Hay recuerdos que no se borran con el tiempo. Weyler evoca las conversaciones de sus mayores, sentados al caer la tarde, hablando con orgullo de los ancestros, de la resistencia silenciosa y de la fortaleza de su gente. Fue allí donde entendió que ser afrodescendiente no era una desventaja, sino una herencia de lucha. Ese aprendizaje lo acompaña hoy, patrullando calles que no siempre son fáciles, recordándole que servir con integridad también es un acto de memoria.
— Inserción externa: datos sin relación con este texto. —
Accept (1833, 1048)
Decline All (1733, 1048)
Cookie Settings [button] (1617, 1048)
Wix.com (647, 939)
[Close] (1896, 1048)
No todo ha sido sencillo. En el camino ha enfrentado estereotipos, miradas que juzgan antes de conocer. Pero nunca permitió que esas barreras lo definieran. Las convirtió en impulso, en disciplina, en hechos. Cada reto superado se transformó en una certeza: la capacidad y el profesionalismo no tienen color, y la vocación se demuestra con coherencia entre lo que se dice y lo que se hace.

Su labor como integrante de patrulla de vigilancia en la estación de Policía de El Carmen de Bolívar le ha permitido entender realidades complejas, historias marcadas por la necesidad y la esperanza. Allí aprendió que escuchar también es proteger, y que muchas comunidades solo piden ser miradas con respeto. Cuando sienten que alguien comprende su lucha y sus sueños, la confianza florece y el trabajo por la convivencia se vuelve colectivo.

Weyler habla con especial cuidado cuando piensa en los niños. A ellos les diría que crean en sí mismos, que se sientan orgullosos de sus raíces y que no permitan que nadie limite sus sueños. Para él, servir al país es una posibilidad abierta a cualquier origen, siempre que se camine con disciplina, estudio y valores. La identidad, insiste, no pesa: fortalece.

En fechas como el Día Mundial de la Cultura Africana y Afrodescendiente, su deseo es sencillo y profundo. Que la sociedad reconozca este aporte como parte esencial de la historia y del presente del país, no solo en conmemoraciones, sino en la vida cotidiana. Valorar la cultura afrodescendiente es reconocer la diversidad que enriquece a la Policía Nacional y a Colombia entera.

La historia del patrullero de policía Rivas es la de un hombre que, a pesar de las adversidades, ha logrado superarse y servir con honor a su país. Su vida es un testimonio del valor, la resistencia y la dedicación de quienes, como él, han hecho del servicio a la comunidad su misión, enfrentando cada desafío con la fuerza de sus convicciones y el amor por su tierra.